→ **SET EXERCISE A**: From the post by theroguett in the arrow weight thread, list every game animal named.
→ **SET EXERCISE B**: Copy the passage of the arrow weight thread between "thanks for all" and "poles at deer.", inclusive.

# arrow weight vs. speed/KE



## ctrout (Nov 17, 2010)

I like running numbers on this calculator.

http://www.backcountrybowhunting.com/articles/tools.php

Based on my real world numbers, it seems to be VERY accurate.


----------



## theroguett (Feb 11, 2006)

I think you should decide how much Kinetic Energy is necessary for the game animal you are going to shoot. I have been told rule of thumb that 50 foot pounds is plent for Deer, & 60 Foot pounds is good for Elk. If you are hunting Bear or Moose, I think much more KE is necessary, however, most of todays modern bows are very efficient and produce exceptional KE even with moderate to light equipment. Example I shoot a Mathews Z7 extreme, I shoot 70 lbs. at 5.43 grains per pound, I use a 100 grain head. I use the calculators on the gold tip web site. you will need to know your total arrow weight including hunting broadhead, which by the way if you get out your scale you will find some heads are close to a practice tip & some are heavier, none the less the other number you need is arrow speed in feet per second, plug this into the calculator & it will give you your KE. My bow produces over 70 Foot pounds of KE which is plenty but I hunt only Deer. Hope this helps


----------



## Orions_1st (Oct 29, 2010)

The great debate!! My buddies and I have this discussion over and over every year!! It's a very good question, and good concern...honestly, a bow shooting 350fps, with a 455 grain arrow will blast through pretty much anything 'stateside'. Use the calculator to determine your KE, KE is the most important factor in KILLING, although a flatter trajectory is always a plus as well (as i am sure you know) and they do 'comingle' in the world of physics! Like you say, you still have to 'pick a hair and split it'!!! Good luck, and Thank you for your service to this great country!!


----------



## GeNeRAL_HuNTR87 (May 28, 2008)

thanks for all your help guys!!! im not a big speed freak, but i kno it helps with the miscalculation in yardage(small one like +/- couple yards), im more concerned with a quiet shot, delivering a punch at impact to help insure that beloved pass through and helpin w accuracy, which a heavier arrow helps to an extent, but we all kno accuracy comes from repetition, which isnt a problem, i love shootin, so practice is always happening. i also looked at carbon express' new arrow the "Piledriver Hunter" 11.3 gr/inch...very appealing as well. any one here used these yet, not sure if they're out yet?


----------



## droppixel (Nov 5, 2010)

Piledriver Hunters - I am sure they are out. Guy at a local shop said they are basically like shooting telephone poles at deer.


----------



## ClydeWigg3 (Jan 4, 2009)

→ **DATASET ENTRIES**:
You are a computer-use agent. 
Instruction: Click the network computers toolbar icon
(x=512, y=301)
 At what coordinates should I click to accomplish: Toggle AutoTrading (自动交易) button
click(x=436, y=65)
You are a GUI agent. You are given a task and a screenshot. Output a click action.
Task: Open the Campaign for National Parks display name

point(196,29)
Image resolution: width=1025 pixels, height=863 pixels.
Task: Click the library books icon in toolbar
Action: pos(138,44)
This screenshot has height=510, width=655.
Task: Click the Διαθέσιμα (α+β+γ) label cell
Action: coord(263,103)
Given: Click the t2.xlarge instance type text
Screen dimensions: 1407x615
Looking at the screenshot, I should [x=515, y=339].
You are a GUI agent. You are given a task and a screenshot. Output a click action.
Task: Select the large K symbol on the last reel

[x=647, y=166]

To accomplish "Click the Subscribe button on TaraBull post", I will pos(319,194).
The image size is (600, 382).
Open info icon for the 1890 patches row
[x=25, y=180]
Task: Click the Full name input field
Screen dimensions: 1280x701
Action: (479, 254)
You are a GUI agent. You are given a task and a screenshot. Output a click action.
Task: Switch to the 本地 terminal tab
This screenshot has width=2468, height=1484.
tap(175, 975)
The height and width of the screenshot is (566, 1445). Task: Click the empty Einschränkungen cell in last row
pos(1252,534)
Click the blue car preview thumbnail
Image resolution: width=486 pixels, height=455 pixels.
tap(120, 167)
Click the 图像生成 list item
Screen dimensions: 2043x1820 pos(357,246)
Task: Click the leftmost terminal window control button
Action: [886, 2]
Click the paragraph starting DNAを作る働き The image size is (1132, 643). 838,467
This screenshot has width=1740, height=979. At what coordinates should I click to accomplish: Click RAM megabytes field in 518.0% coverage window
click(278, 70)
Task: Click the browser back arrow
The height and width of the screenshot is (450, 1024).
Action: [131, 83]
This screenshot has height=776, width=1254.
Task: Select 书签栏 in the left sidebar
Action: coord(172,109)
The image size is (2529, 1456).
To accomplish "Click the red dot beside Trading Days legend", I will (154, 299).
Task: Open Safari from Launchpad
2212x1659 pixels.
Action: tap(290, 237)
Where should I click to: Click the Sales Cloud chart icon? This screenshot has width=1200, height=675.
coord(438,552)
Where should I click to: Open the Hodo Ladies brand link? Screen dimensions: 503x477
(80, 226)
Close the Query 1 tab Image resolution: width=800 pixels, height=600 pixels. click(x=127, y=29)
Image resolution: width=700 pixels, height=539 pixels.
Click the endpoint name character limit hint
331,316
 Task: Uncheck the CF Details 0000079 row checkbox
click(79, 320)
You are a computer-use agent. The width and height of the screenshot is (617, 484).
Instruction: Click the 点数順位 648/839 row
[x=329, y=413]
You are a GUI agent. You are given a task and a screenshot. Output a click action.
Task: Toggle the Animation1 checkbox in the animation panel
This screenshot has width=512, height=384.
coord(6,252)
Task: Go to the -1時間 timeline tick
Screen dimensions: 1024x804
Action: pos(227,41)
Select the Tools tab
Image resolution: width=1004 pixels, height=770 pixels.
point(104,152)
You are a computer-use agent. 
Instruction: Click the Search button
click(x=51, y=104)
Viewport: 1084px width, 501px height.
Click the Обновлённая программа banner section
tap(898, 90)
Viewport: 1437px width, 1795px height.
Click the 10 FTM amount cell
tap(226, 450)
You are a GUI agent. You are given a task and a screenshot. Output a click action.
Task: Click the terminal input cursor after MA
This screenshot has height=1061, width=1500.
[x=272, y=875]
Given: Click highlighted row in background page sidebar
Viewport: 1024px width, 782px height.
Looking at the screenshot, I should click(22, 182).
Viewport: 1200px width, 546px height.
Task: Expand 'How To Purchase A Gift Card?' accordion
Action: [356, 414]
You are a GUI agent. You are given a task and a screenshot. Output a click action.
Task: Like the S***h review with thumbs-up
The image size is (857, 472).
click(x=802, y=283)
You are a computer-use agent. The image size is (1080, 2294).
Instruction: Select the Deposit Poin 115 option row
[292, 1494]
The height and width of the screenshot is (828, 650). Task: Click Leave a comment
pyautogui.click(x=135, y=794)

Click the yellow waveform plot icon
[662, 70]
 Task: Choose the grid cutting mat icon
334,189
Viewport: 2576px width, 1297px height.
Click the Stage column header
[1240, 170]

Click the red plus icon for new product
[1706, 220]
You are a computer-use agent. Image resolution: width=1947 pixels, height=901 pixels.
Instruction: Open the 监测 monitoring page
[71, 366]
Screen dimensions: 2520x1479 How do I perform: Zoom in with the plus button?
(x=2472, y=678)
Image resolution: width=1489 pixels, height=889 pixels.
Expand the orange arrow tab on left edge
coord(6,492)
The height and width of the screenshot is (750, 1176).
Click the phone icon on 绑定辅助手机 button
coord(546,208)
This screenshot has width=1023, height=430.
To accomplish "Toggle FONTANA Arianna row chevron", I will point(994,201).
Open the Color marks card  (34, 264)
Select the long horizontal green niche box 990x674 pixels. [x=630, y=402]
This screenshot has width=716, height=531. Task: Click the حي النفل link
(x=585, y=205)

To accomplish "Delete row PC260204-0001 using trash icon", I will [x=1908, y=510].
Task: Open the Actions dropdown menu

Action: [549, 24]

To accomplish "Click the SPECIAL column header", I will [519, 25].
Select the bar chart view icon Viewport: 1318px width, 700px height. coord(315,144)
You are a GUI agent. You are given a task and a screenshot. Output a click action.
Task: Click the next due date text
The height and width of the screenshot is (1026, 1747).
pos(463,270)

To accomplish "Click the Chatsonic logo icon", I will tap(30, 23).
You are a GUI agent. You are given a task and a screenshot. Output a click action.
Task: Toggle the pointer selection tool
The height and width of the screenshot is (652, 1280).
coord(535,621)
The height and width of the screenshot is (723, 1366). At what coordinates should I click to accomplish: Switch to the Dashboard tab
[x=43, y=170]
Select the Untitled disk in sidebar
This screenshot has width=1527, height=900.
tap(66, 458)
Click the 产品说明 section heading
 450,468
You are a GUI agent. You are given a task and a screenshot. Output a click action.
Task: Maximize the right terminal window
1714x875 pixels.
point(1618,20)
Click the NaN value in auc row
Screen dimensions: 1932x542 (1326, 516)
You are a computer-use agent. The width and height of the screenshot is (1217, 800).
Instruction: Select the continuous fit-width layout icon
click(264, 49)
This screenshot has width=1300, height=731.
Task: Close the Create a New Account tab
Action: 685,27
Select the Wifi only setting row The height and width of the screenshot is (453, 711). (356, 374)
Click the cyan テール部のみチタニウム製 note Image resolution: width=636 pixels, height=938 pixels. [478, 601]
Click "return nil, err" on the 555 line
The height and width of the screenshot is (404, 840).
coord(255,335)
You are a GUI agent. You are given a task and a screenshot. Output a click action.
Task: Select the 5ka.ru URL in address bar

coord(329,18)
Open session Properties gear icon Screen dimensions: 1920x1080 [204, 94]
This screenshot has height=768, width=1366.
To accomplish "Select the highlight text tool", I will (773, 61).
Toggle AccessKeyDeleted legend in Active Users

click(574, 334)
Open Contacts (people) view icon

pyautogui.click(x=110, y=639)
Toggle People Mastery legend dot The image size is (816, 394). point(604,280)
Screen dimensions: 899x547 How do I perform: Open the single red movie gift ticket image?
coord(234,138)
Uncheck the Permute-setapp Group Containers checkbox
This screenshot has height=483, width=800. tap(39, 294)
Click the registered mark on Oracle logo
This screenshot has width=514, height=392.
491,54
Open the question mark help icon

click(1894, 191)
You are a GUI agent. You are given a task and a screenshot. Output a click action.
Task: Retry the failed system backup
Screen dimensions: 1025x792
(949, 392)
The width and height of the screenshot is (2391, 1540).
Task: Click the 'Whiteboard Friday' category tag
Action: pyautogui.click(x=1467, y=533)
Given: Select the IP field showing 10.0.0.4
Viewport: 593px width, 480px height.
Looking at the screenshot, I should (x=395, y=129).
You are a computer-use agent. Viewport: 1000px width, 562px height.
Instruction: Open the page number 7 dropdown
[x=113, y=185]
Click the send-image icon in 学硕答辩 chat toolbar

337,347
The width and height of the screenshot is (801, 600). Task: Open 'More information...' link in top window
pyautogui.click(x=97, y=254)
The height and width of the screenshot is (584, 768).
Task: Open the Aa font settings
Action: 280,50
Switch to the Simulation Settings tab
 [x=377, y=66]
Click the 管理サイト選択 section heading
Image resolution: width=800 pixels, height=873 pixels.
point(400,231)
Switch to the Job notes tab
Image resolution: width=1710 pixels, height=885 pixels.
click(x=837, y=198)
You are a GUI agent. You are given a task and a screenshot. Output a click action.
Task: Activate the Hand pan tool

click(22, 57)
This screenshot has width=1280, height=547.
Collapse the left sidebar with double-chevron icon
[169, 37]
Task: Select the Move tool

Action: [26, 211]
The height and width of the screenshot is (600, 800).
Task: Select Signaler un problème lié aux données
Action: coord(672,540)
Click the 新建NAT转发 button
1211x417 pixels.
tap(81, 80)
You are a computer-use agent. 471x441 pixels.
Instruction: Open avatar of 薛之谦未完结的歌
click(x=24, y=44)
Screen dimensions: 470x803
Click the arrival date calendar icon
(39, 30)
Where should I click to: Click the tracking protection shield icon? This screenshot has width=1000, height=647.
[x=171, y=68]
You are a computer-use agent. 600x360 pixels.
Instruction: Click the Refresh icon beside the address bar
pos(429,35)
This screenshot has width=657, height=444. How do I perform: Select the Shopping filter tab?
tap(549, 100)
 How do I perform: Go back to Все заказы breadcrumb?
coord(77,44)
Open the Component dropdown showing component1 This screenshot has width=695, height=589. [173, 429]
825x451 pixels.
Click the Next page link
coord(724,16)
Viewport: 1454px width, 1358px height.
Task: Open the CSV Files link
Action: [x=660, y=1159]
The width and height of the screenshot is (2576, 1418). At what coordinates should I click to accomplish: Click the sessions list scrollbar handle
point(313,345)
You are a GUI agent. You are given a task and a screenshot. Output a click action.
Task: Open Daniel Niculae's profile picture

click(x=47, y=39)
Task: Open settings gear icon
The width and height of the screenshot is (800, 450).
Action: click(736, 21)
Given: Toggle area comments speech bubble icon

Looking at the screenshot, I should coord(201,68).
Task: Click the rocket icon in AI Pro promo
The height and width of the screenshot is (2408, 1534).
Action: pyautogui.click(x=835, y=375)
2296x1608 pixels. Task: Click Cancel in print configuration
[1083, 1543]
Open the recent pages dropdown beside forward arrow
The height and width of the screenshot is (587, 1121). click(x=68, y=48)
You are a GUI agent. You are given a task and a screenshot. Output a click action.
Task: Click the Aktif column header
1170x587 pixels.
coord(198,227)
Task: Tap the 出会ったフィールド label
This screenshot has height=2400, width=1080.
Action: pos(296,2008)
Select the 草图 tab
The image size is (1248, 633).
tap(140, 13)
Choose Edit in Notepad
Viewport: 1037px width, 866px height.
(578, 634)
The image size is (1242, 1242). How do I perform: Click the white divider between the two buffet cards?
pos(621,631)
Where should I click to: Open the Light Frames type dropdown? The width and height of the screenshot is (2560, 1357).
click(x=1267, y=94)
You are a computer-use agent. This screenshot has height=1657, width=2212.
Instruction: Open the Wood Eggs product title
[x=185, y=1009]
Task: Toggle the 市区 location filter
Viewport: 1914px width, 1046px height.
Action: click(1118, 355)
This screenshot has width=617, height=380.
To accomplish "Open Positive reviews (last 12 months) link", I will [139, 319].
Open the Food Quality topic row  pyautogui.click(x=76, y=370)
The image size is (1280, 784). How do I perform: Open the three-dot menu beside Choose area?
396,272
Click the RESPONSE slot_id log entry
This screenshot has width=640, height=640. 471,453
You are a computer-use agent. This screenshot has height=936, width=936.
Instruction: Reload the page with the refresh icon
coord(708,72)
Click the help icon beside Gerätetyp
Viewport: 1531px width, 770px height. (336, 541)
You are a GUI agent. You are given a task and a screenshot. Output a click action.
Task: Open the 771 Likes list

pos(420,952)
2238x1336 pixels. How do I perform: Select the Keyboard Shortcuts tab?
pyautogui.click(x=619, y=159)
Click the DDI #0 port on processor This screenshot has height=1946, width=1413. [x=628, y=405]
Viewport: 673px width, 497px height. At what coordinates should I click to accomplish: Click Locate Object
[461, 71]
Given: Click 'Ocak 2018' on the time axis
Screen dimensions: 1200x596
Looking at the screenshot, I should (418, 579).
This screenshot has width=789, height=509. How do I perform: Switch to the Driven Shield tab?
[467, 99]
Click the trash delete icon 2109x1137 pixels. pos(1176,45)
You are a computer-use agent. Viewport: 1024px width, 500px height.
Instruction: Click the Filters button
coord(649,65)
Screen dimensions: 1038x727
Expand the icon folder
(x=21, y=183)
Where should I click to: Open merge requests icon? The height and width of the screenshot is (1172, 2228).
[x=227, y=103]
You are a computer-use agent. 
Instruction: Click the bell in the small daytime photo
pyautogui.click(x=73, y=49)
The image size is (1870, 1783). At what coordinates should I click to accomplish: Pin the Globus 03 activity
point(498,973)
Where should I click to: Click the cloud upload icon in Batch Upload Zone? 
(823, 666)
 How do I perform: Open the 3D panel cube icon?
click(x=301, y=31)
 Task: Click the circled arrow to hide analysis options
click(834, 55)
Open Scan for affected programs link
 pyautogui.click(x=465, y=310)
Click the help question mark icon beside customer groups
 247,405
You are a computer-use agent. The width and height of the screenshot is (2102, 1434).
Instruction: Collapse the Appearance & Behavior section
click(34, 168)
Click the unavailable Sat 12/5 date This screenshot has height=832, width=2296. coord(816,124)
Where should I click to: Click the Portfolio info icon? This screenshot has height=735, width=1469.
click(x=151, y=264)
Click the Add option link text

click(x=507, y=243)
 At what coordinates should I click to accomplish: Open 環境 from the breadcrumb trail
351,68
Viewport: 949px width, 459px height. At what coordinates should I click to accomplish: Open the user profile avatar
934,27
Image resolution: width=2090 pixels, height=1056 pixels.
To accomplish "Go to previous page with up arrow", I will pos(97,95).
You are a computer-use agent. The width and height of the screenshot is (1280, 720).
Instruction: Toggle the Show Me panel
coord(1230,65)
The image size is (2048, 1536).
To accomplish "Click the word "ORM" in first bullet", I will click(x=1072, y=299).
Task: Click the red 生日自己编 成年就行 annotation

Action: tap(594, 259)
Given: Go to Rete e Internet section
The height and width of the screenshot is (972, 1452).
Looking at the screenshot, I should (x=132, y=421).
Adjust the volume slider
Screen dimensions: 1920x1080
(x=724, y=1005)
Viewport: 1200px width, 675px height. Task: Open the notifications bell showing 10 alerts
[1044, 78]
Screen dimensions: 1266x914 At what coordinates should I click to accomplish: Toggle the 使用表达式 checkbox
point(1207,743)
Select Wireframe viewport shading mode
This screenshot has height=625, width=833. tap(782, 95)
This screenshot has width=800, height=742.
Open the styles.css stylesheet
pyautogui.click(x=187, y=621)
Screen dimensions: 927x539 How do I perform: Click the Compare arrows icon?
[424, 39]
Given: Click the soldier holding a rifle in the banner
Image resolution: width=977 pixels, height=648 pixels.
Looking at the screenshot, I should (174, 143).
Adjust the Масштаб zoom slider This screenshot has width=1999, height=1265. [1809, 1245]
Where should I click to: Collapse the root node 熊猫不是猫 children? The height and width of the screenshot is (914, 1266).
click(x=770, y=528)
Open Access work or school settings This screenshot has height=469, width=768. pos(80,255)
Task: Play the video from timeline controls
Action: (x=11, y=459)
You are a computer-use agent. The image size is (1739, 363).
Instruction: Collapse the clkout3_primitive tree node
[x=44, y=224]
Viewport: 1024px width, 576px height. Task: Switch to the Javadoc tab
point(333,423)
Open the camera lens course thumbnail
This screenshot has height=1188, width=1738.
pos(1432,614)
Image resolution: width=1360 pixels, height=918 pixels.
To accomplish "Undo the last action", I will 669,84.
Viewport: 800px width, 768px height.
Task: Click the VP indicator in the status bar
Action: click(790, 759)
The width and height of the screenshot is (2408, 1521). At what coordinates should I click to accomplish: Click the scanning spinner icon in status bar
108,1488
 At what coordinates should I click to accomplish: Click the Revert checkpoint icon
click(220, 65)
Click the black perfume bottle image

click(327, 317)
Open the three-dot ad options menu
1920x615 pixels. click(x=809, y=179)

→ **EXPECTED OUTPUT A**: Deer, Elk, Bear, Moose

→ **EXPECTED OUTPUT B**:
thanks for all your help guys!!! im not a big speed freak, but i kno it helps with the miscalculation in yardage(small one like +/- couple yards), im more concerned with a quiet shot, delivering a punch at impact to help insure that beloved pass through and helpin w accuracy, which a heavier arrow helps to an extent, but we all kno accuracy comes from repetition, which isnt a problem, i love shootin, so practice is always happening. i also looked at carbon express' new arrow the "Piledriver Hunter" 11.3 gr/inch...very appealing as well. any one here used these yet, not sure if they're out yet?


----------



## droppixel (Nov 5, 2010)

Piledriver Hunters - I am sure they are out. Guy at a local shop said they are basically like shooting telephone poles at deer.